Start of ENTRIES PROVIDED
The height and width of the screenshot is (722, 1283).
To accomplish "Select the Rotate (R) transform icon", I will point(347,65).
End of ENTRIES PROVIDED
Start of ENTRIES PROVIDED
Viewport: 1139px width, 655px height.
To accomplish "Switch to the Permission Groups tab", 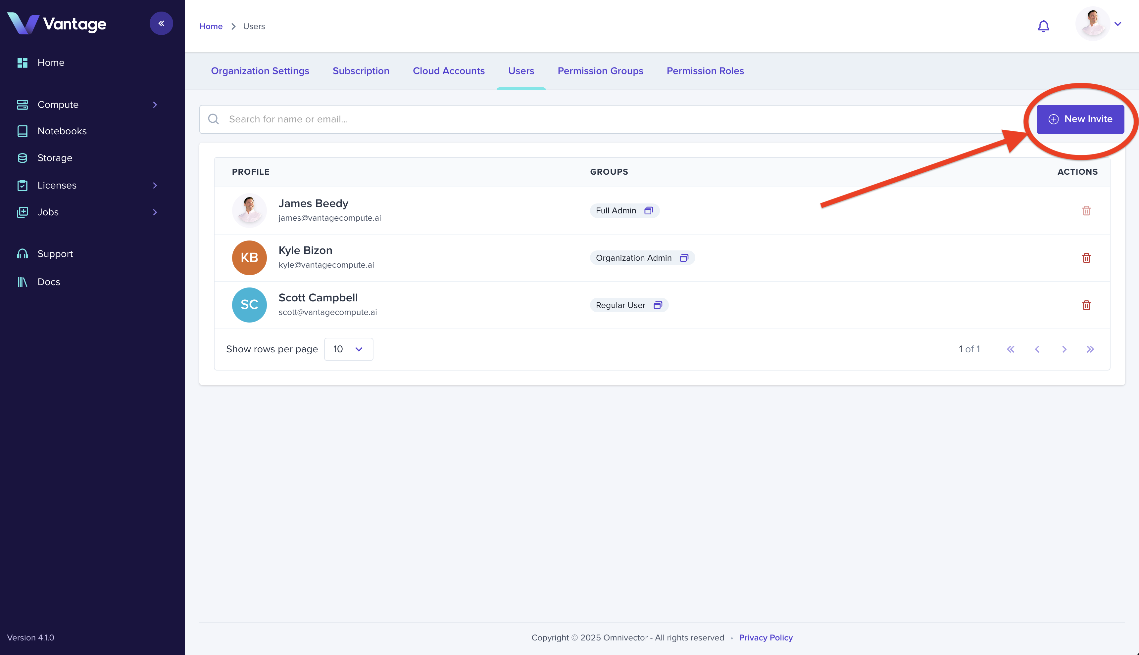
End of ENTRIES PROVIDED
Start of ENTRIES PROVIDED
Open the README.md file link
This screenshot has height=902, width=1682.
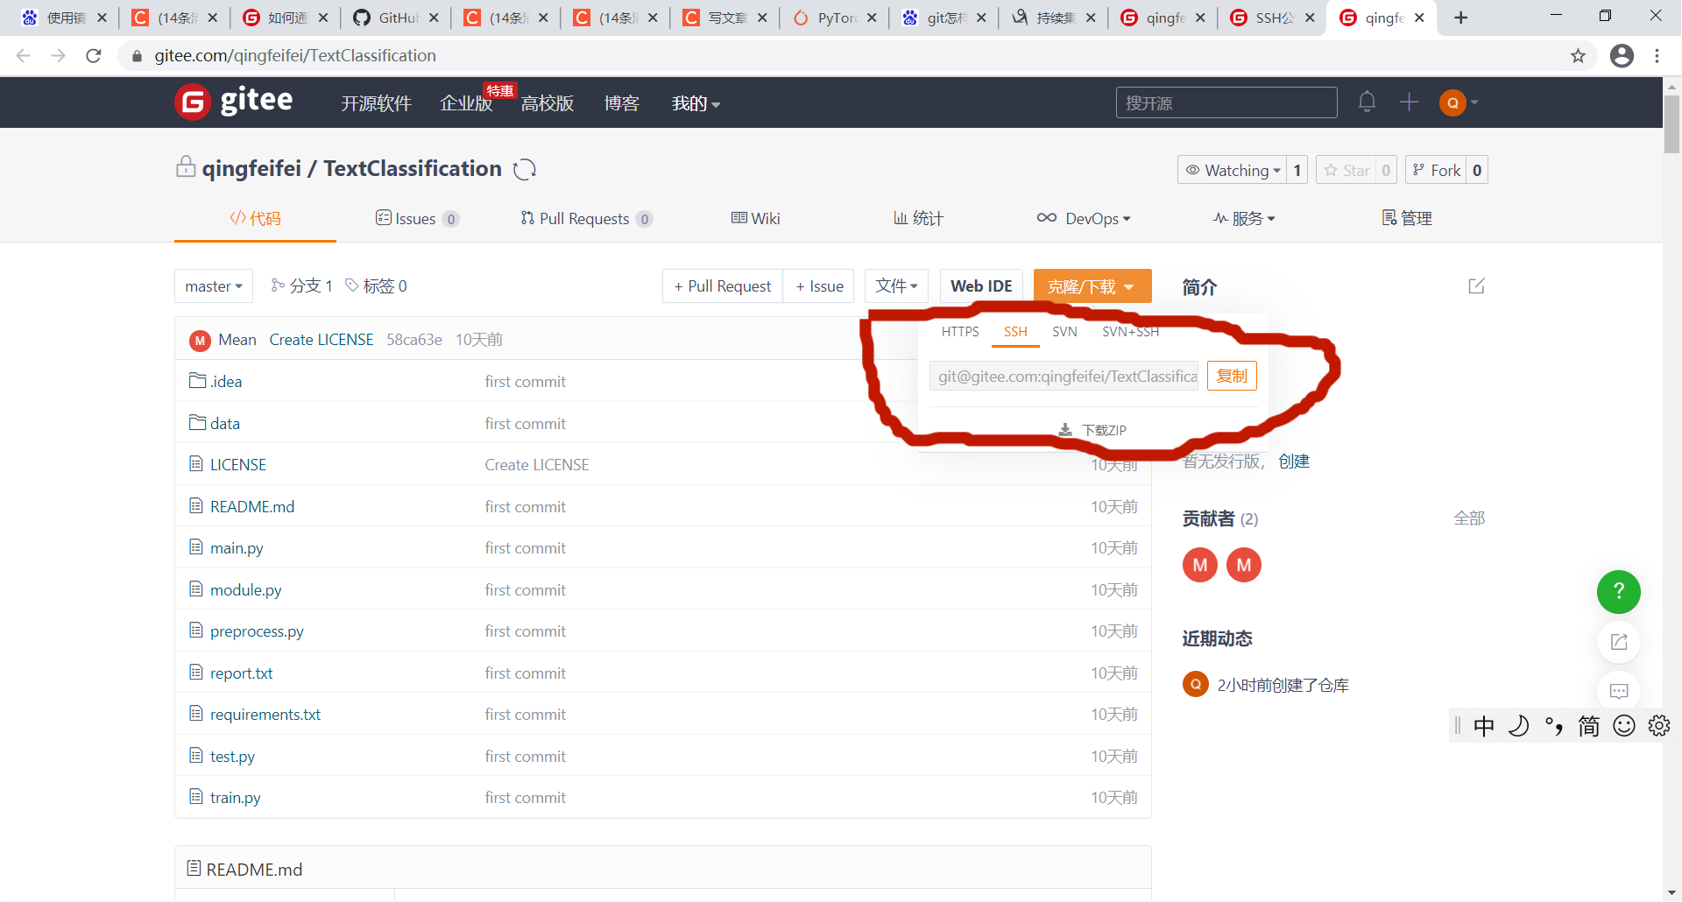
End of ENTRIES PROVIDED
(DESCRIPTION OF THE TASK):
Every line with the word "width" in it should be copied from the listing above.

(EXPECTED ANSWER):
The height and width of the screenshot is (722, 1283).
Viewport: 1139px width, 655px height.
This screenshot has height=902, width=1682.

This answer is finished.